2 hours of actual lecture,
1-2 hours of preparation,
1 office hour [1]

even if i were to work an 8-hour day, that leaves 3 hours left for researching, reading, or writing .. that is, if i actually have something worth writing up \-: ]

but does it ever happen, that i have 3 good research hours? occasionally, at most half the time. usually it takes an hour or two until i'm out of teaching mode and back into my crazy research self.

maybe i'm just weird.

then again, i can appreciate paul graham's most recent essay because it suggests that .. maybe i'm not so weird:

"When you're operating on the maker's schedule, meetings are a disaster. A single meeting can blow a whole afternoon, by breaking it into two pieces each too small to do anything hard in. Plus you have to remember to go to the meeting. That's no problem for someone on the manager's schedule. There's always something coming on the next hour; the only question is what. But when someone on the maker's schedule has a meeting, they have to think about it.

i never thought about it, but having to remember to show up to class on time is already bothersome. it's not unlike:

being able to think about maths, when walking to work,
vs. not being as able to think, when waiting for the bus.

again, it could be my own idiosyncrasies. there's more:

For someone on the maker's schedule, having a meeting is like throwing an exception. It doesn't merely cause you to switch from one task to another; it changes the mode in which you work."

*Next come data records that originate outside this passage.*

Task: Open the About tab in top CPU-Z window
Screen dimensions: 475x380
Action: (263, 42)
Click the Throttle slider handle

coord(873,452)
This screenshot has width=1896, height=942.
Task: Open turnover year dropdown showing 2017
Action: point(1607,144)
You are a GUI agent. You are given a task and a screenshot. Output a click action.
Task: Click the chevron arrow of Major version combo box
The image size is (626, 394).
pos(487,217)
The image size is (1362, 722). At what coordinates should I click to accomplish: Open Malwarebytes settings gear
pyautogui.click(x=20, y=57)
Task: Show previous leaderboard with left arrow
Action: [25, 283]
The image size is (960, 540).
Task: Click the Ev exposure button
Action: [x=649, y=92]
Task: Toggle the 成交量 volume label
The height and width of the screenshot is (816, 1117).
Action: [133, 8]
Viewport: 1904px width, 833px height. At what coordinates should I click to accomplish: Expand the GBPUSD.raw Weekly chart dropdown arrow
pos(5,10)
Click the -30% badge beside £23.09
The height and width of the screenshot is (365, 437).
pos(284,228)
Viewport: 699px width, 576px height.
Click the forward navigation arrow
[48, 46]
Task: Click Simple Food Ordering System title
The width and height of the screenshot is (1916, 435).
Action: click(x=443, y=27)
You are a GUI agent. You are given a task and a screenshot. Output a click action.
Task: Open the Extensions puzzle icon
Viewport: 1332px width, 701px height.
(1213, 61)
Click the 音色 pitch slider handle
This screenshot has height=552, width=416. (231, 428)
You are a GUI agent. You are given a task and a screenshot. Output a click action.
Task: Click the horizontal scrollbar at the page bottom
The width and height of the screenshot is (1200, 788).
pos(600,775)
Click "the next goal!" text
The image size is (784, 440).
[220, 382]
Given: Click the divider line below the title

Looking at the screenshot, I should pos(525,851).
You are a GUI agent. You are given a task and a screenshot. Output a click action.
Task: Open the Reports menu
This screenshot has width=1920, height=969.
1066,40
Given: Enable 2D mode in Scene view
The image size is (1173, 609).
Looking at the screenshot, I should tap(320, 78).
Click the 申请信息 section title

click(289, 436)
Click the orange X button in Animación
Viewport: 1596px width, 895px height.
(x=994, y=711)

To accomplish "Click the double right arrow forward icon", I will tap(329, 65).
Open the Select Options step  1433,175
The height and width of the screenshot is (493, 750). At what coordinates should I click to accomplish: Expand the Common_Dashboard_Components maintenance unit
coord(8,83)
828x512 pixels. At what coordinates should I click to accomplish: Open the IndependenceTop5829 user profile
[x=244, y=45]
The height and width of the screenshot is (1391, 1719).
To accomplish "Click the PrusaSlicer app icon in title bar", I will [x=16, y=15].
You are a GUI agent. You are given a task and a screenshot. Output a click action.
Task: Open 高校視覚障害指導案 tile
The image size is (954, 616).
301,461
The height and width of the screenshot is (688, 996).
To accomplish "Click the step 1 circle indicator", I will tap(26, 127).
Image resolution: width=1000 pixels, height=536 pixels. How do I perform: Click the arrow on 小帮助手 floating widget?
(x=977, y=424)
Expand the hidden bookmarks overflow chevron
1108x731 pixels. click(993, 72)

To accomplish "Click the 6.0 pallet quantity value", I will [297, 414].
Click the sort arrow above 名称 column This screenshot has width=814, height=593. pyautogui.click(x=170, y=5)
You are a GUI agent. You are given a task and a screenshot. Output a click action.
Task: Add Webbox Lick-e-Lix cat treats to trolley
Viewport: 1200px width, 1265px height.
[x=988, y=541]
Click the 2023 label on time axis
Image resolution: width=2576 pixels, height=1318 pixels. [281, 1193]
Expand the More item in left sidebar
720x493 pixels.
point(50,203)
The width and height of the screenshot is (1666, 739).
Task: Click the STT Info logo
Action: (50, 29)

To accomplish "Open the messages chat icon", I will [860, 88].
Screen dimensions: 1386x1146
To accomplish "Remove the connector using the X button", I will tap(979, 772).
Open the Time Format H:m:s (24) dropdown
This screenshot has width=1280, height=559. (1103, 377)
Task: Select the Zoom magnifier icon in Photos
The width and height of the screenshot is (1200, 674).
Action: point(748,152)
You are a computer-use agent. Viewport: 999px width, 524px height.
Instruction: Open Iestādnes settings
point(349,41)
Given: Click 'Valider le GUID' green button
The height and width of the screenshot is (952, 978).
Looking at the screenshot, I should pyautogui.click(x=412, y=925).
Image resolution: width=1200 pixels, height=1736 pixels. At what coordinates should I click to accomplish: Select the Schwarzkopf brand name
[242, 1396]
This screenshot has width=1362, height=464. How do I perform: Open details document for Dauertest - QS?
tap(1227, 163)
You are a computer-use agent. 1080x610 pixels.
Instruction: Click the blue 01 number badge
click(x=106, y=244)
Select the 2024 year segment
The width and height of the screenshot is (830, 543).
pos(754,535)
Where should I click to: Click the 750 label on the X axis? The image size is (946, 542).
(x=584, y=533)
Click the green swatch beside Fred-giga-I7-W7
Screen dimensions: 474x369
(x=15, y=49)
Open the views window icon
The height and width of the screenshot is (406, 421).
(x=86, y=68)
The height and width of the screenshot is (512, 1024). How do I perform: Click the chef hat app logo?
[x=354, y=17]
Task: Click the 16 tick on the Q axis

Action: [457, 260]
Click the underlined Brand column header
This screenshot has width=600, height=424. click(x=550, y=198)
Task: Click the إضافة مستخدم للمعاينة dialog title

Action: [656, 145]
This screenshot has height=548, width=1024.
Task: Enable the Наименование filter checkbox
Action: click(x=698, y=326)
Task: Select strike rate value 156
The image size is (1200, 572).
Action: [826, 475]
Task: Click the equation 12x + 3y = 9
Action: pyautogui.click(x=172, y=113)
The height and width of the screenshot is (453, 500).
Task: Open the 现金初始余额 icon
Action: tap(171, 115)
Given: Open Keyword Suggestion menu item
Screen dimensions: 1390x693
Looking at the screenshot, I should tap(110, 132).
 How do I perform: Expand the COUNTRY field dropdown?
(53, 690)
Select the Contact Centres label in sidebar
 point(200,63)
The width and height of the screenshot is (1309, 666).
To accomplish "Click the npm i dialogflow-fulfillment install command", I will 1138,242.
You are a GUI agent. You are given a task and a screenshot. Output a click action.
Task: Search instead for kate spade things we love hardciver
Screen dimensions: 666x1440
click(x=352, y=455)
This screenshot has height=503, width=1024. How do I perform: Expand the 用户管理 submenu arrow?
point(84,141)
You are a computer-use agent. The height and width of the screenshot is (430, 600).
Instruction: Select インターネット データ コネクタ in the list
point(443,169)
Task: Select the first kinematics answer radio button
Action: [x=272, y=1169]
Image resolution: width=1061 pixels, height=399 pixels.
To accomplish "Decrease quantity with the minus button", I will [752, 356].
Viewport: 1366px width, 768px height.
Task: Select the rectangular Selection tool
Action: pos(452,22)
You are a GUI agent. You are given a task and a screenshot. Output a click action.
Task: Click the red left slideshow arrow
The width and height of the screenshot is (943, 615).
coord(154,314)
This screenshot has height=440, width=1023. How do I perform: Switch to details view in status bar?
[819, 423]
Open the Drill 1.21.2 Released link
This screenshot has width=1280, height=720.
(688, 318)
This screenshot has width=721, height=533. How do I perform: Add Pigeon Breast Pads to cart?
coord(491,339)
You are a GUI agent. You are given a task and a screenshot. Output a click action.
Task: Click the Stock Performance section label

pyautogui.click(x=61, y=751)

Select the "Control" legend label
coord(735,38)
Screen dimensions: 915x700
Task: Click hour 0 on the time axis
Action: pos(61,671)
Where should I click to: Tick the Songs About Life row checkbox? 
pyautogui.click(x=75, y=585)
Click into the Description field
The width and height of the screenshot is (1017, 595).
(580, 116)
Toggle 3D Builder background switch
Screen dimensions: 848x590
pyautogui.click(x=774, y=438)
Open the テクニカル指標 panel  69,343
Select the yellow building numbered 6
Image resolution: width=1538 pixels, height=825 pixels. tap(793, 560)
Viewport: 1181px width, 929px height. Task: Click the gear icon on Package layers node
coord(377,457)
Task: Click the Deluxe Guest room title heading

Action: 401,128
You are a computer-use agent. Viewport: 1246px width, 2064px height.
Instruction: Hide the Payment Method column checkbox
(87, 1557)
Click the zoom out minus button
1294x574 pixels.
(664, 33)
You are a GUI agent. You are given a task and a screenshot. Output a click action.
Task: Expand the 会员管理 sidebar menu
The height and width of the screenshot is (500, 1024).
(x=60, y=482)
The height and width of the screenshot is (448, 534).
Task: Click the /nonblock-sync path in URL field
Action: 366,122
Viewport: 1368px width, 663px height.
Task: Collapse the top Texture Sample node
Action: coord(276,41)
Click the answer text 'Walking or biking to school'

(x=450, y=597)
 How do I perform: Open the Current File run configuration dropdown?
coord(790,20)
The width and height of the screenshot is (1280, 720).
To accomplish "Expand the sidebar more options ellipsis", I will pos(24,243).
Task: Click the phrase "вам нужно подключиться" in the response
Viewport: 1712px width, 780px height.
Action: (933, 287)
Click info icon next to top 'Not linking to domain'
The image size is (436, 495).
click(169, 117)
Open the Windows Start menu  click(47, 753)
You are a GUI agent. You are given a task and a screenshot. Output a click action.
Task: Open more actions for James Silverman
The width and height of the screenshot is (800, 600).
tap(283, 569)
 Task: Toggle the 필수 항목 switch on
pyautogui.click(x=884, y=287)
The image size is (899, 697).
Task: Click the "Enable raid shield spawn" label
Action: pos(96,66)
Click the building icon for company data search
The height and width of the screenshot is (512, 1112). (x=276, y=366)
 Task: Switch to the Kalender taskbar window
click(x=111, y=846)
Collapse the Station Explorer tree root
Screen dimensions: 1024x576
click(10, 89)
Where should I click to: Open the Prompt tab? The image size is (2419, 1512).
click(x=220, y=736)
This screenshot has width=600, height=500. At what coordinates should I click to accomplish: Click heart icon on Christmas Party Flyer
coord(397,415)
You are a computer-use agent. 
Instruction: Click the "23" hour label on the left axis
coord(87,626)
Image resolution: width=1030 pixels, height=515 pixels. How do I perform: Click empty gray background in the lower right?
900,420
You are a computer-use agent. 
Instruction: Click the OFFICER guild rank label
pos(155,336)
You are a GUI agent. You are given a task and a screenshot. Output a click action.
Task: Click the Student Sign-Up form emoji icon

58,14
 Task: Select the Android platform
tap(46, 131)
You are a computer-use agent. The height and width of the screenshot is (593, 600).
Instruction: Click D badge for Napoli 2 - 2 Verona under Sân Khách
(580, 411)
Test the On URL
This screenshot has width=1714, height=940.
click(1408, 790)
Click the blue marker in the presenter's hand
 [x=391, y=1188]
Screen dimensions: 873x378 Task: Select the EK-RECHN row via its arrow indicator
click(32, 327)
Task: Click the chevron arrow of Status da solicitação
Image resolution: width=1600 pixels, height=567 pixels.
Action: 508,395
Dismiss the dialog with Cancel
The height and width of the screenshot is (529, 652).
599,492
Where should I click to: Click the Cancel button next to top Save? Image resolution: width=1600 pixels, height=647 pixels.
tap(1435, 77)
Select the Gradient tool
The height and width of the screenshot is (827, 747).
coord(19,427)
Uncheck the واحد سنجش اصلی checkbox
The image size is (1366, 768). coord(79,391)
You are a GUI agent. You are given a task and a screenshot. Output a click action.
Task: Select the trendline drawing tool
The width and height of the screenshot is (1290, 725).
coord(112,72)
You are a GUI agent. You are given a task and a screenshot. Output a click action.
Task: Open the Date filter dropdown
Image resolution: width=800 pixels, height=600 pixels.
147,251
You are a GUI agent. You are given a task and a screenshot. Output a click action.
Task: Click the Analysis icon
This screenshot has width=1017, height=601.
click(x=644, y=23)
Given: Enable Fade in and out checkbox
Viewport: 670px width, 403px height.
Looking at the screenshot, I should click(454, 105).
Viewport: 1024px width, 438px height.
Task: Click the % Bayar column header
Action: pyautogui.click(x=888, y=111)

if this were true, then i'd feel slightly better about my shortcomings. among the mathematicians that i know, my own work stamina seems the shortest.

[1] this is provided that office hours occur only on non-teaching days. almost every semester and against my better judgment, i schedule one office hour when i don't have to be in the office at all.

almost always, nobody shows up. i should have my head examined.

2 comments:

Anonymous said...

I find myself doing the same thing. Also an academic, I feel as if my spouse would find me insane if he were to find the pages and pages of doodles that appear to be various versions of possible schedule options. Am I better off forcing myself to go to the office on nonteaching days, or better served stacking them all up so I'm crazy. Is a free day useful for writing or more useful for personal time. I also try and schedule daily gym time, but the gym in on campus. Anyway - I really enjoyed reading your post.

janus said...

thanks!

there are plenty of blogs that talk about mathematics in the same fashion as in a seminar or a paper or a lecture. it's nice to know that someone appreciates the occasional blog post about mathematicians.